It has been established that glutamate receptor-related neurotoxicity can be induced by KA (Megumi Honjo, 2000a). KA has been used to model epilepsy as it has been shown to induce ongoing convulsions in rats as well as degeneration of the cornu ammonis (CA) neurons and hyperexcitability in the remaining CA neurons. When slowly administrated together with anticonvulsants, KA can be used to model Alzheimer's disease (AD) (Olney, 1990). One such study demonstrated visually apparent reductions in hippocampal pyramidal neurons on the intracerebroventricular administration of KA to neonatal rats (Dong et al., 2003). AD is a dementing disorder affecting the hippocampus and other limbic structures (Khachaturian, 1985), neocortical association areas, the visual cortex, and along the central visual pathway of the brain (Blanks J C, 1996b). Histopathological characteristics of AD typically comprise neuronal loss, neurofibrillary tangles, neuritic plaques and granulovacuolar degeneration (Khachaturian, 1985). Studies have demonstrated that AD patients suffer from visual impairment, collectively due to ganglion cell degeneration and optic neuropathy (Blanks et al., 1989) in the retina and central visual pathways (Blanks J C, 1996b). When injected into the vitreous of the eye, KA was shown to induce glutamate receptor-related neurotoxicity resulting in neuronal death, and up-regulation of GFAP in the retinal Müller cells (Megumi Honjo, 2000b).

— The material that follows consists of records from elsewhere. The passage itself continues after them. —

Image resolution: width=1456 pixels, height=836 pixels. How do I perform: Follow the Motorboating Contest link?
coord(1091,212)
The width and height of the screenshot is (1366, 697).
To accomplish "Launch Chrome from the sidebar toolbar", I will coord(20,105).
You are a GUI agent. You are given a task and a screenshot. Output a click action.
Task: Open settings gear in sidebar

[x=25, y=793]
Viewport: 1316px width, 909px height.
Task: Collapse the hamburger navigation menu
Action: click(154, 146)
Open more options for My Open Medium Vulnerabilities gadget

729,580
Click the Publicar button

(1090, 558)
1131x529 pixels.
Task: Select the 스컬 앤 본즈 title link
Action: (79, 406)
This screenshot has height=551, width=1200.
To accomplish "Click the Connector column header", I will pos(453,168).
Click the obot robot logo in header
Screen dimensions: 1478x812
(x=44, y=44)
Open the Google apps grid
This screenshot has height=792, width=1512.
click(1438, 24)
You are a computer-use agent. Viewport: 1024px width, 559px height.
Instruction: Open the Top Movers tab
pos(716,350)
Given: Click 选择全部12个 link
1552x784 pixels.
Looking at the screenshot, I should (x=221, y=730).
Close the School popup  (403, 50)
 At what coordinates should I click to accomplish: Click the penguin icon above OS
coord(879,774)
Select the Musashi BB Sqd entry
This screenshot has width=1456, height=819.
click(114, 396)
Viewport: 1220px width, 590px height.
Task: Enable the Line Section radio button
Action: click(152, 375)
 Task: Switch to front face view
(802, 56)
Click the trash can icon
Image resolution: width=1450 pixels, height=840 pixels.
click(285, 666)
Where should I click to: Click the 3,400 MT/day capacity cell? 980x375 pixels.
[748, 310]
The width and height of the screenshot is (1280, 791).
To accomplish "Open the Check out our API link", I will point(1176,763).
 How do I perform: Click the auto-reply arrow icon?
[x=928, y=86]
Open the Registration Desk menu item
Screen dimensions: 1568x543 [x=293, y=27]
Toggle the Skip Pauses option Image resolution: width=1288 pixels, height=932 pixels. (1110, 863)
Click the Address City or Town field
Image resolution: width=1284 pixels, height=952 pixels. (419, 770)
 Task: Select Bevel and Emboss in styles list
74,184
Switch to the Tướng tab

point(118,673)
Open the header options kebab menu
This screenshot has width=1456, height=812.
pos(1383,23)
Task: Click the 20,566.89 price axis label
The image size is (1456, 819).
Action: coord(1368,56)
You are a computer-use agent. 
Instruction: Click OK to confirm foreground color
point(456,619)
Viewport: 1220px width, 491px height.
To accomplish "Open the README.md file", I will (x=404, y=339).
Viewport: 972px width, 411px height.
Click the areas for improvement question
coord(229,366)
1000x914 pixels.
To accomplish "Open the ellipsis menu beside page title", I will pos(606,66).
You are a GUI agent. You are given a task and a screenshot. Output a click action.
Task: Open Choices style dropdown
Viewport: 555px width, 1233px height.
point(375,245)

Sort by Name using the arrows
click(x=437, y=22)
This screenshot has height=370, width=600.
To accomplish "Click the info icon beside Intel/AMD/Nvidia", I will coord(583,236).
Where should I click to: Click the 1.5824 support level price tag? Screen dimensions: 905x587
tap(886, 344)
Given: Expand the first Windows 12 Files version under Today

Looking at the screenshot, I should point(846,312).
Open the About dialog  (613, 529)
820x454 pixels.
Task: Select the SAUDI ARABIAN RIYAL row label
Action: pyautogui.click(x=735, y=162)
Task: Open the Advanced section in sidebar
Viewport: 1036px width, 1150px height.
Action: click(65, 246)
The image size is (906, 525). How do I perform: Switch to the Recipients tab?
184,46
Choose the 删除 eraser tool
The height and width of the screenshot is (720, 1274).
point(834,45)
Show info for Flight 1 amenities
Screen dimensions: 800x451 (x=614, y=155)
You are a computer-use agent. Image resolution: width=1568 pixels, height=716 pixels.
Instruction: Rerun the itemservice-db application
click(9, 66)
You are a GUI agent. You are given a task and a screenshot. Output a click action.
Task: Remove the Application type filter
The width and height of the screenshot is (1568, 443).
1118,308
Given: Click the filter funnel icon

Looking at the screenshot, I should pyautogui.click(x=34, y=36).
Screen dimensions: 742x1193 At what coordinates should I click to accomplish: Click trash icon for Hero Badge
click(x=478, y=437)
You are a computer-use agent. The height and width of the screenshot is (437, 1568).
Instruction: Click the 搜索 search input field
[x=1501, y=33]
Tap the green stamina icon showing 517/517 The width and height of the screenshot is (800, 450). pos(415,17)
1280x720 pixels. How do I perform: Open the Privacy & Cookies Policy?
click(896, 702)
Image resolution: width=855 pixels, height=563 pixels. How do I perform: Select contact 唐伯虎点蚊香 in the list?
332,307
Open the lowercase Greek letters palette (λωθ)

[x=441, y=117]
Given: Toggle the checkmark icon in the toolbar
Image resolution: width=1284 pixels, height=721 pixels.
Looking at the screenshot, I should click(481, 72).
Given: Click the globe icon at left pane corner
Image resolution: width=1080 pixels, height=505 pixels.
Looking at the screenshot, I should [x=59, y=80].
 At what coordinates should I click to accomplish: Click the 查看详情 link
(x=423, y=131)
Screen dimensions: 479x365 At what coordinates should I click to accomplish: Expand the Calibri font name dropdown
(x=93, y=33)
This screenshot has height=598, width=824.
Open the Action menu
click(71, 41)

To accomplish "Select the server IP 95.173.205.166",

Exposure to MPTP may result in degeneration of dopaminergic neurons in the substantia nigra pars compacta (SNpc) (Chen et al., 2003). Since the discovery of MPTP's ability to induce Parkinsonian symptoms in the 1980s, the neurotoxicant has been widely used to generate disease animal models for Parkinson's disease (PD). In particular, the mouse model for PD has been extensively utilized in the study of the mechanisms of dopaminergic neuron death and the development of experimental neuroprotective therapies (Przedborski et al., 2001; Przedborski and Vila, 2001; Bove et al., 2005). Currently, PD is regarded as the second most common degenerative disorder of the aging brain, with Alzheimer's disease being the most common. PD is characterized by symptoms of tremor at rest, slowness of voluntary movements, rigidity, and postural instability, and is attributed primarily to the loss of neurons of the nigrostriatal dopaminergic pathway, resulting in a deficit in brain dopaminergic level (Marin et al., 2005). PD is also associated with neurodegeneration of the visual system, as observed in patients with Parkinson's. Considerable psychophysical and electrophysiological evidence suggests that visual dysfunction in PD patients results from dopaminergic deficiency, possibly in the retina (Bodis-Wollner, 1990; Peters et al., 2000). Systematically administered MPTP has also been demonstrated to affect neuronal and glial cells in the retina. In one such study, microglia activation was observed in the inner outer retina within a week after systemic injection of MPTP in mice. The GFAP immunoreactivity of the glial cells also increased several days after injection (Chen et al., 2003).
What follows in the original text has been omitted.